The core code: what emit actually does
AuditHandle is the cloneable handle that app code holds directly. Looking at emit_unchecked shows just how short the hot path really is.
crates/quipu-middleware/src/pipeline.rspub fn emit_unchecked(&self, event: AuditEvent) -> Result<(), MiddlewareError> {
if self.reject_emit_when_disk_full && self.health.disk_full() { ... }
self.metrics.queue_inc();
match self.tx.try_send(Command::Emit(Box::new(event))) {
Ok(()) => Ok(()),
Err(TrySendError::Full(Command::Emit(ev))) => {
self.metrics.rejected_queue_full();
Err(MiddlewareError::QueueFull(ev))
}
Err(_) => Err(MiddlewareError::WorkerGone),
}
}
try_send returns Err immediately — without blocking — when the channel is full. That produces a QueueFull error, and the event comes back to the caller (so the caller can drop it or route it to a separate fallback). This is backpressure — the system's way of saying "I'm too busy right now, I can't take any more."
Think of a restaurant handing out numbered tickets. The guest (producer) takes a ticket and immediately goes to find a seat — no waiting. The kitchen (writer thread) processes orders in ticket order. When the tickets run out (channel full), no more can be issued — that's QueueFull.
AuditPipeline and AuditHandle
AuditPipeline owns the writer thread. Exactly one exists for the lifetime of the server; at shutdown you call shutdown() to drain whatever's left in the queue and clean up the thread. AuditHandle is the lightweight clone you get by calling handle() on the pipeline. It wraps an Arc<SyncSender>, so cloning is essentially free — pass it wherever you need it.
crates/quipu-middleware/src/pipeline.rs// Start the pipeline once, at server initialization
let pipeline = AuditPipeline::start(store, root, permissions, cfg, fallback)?;
let handle = pipeline.handle(); // cloneable AuditHandle
// pass handle anywhere via axum State, Arc, etc.

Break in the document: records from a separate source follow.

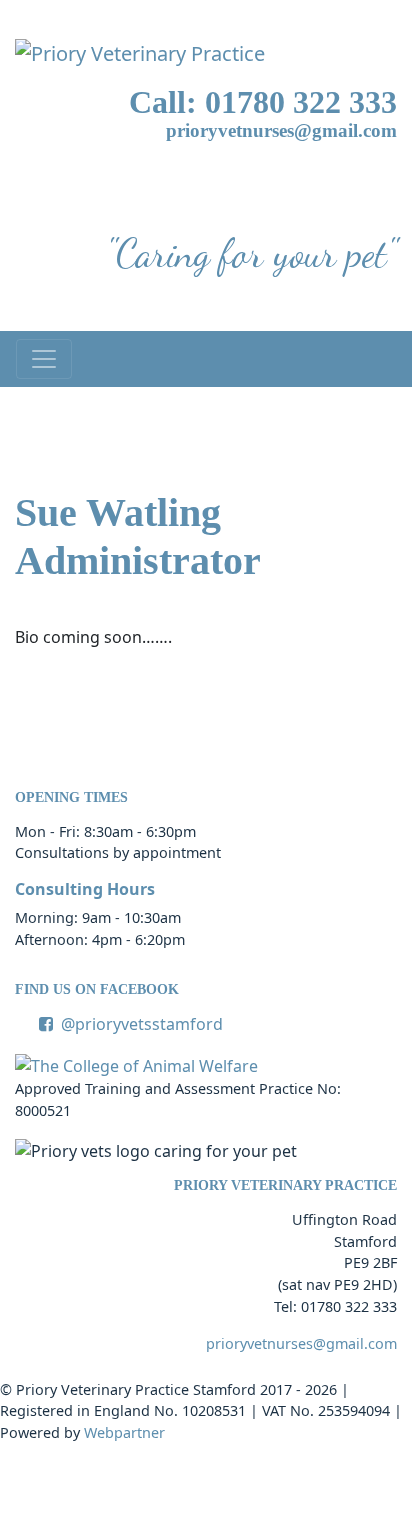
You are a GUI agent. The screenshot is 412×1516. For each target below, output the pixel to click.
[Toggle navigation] (44, 359)
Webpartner (124, 1432)
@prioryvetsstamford (142, 1024)
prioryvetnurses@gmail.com (281, 130)
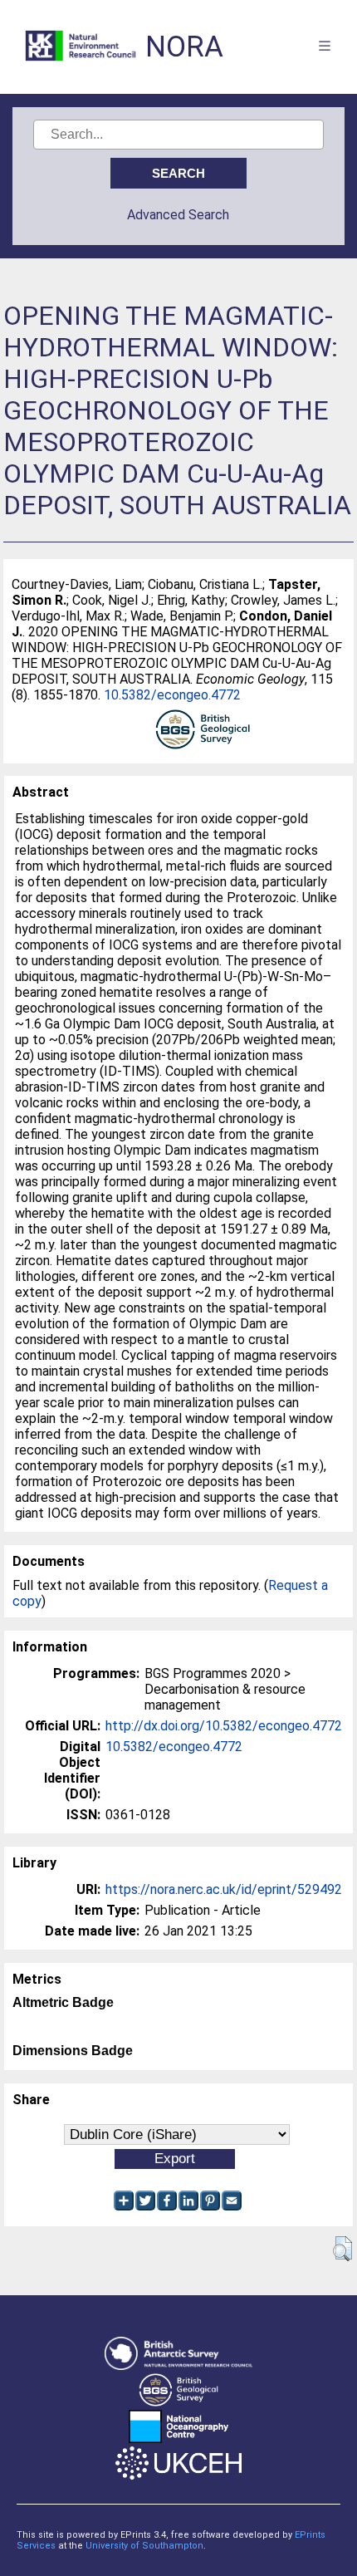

handle.emit(&role, event)?; // non-blocking
quipu-core's AuditStore follows the single-writer principle (Ch. 13). If multiple request threads called AuditStore directly in a multi-threaded server, you'd get lock contention or consistency issues. Serializing through a channel to a single thread lets the store keep its single-writer guarantee while keeping the app completely non-blocking.
① What would go wrong if send (blocking send) were used instead of try_send?
② Why does a QueueFull error return the event to the caller rather than simply dropping it?
③ Why is AuditHandle designed to implement Clone?